What I’ve learned since I quit working a regular job four years ago, is that I’m not the kind of writer who feverishly writes a thousand words every day. Instead, I’m the kind of writer who makes intentional space in her life so that she can write when the need arises. For me, that’s never been more than three times a week. Perhaps at that rate you’d expect me to have a few more books or projects available to prove that I write this often, but the thing you’d be forgetting is that I don’t always give in to this need when it arises. I still battle fear and resistance every time I sit in front of a blank screen. I’ve learned a few tricks to help defeat them faster, but they’ve never gone away completely, and I don’t know if they ever will.

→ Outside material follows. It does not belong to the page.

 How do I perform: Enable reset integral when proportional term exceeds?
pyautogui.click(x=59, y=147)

The other thing I have to remind myself of when I compare my output to that of other writers is that, as I said in the first paragraph, I tend to like a slow pace. And when you factor in the amount of unseen work that most writers have, (take a look at my horrible journals) I figure I’m right where I’m supposed to be. Not everyone has thousands and thousands of words to say. Some of us distill and distill and distill, and that’s okay. There are cheeses that take a few weeks to age, and some that take months and months and months. But it’s all good cheese. (Except for blue. I can’t handle that stinky stuff.)

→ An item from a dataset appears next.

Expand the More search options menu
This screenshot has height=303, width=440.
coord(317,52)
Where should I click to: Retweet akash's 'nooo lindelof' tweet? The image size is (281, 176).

I started this post the week before Covid19 came to America, and I thought I would find it completely ironic when I started reading back over it today. I mean I’ve had more days than ever at home lately, and time has slowed to such a screeching halt that none of us even knows what day it is anymore. Of course my daytime workload seems to have tripled now that my kids and husband are home all the time as well, but if I truly wanted to, I could still steal an hour or two away to sit at this laptop most days.


And I guess that’s the truth of it, I just don’t want to put in the time everyday. I still want to read, and watch TV, and sit outside and stare at the trees for an hour. And I want to eat lunch with my family. Because I believe something holy and communal happens when we all fill our empty bellies at the same time. Call me lazy. Call me disorganized and undisciplined; just don’t call me late for dinner, ha ha. But seriously, there’s not a right or a wrong way to do every single thing. And if there were, we wouldn’t be able to apply it to every single human in the exact same way, because we’re all completely unique. So maybe it’s okay if I give myself a break right now, and write when I can, and spend the rest of my time being creative in other ways.

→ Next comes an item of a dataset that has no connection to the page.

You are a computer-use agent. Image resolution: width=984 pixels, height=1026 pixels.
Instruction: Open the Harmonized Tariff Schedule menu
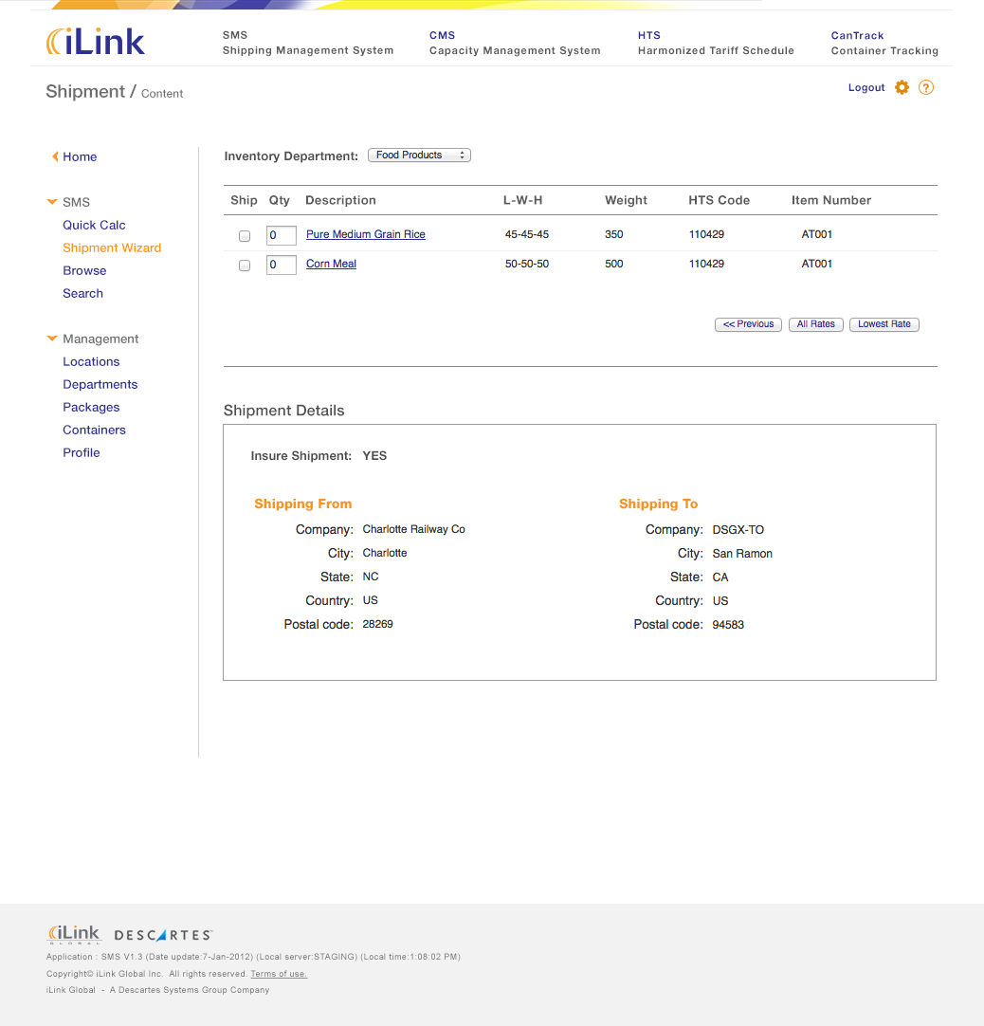(715, 43)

Like figuring out how to encourage the girls I mentor from church during this weird time, or inventing a new kind of pasta dish from what we already have in the pantry and fridge, or playing a board game that’s not really my favorite with the rest of the family. I reckon any important words that I have to pen will still be there whenever I get around to recording them. Surely the muse will not stop talking to me completely just because I asked her to wait a few more minutes, until I really had time to listen to her. Because if there’s anything I’ve learned in all the time I’ve spent trying to chase that fickle lady these last several years, is that if I don’t have a life of my own first, she’ll never have anything to say about it.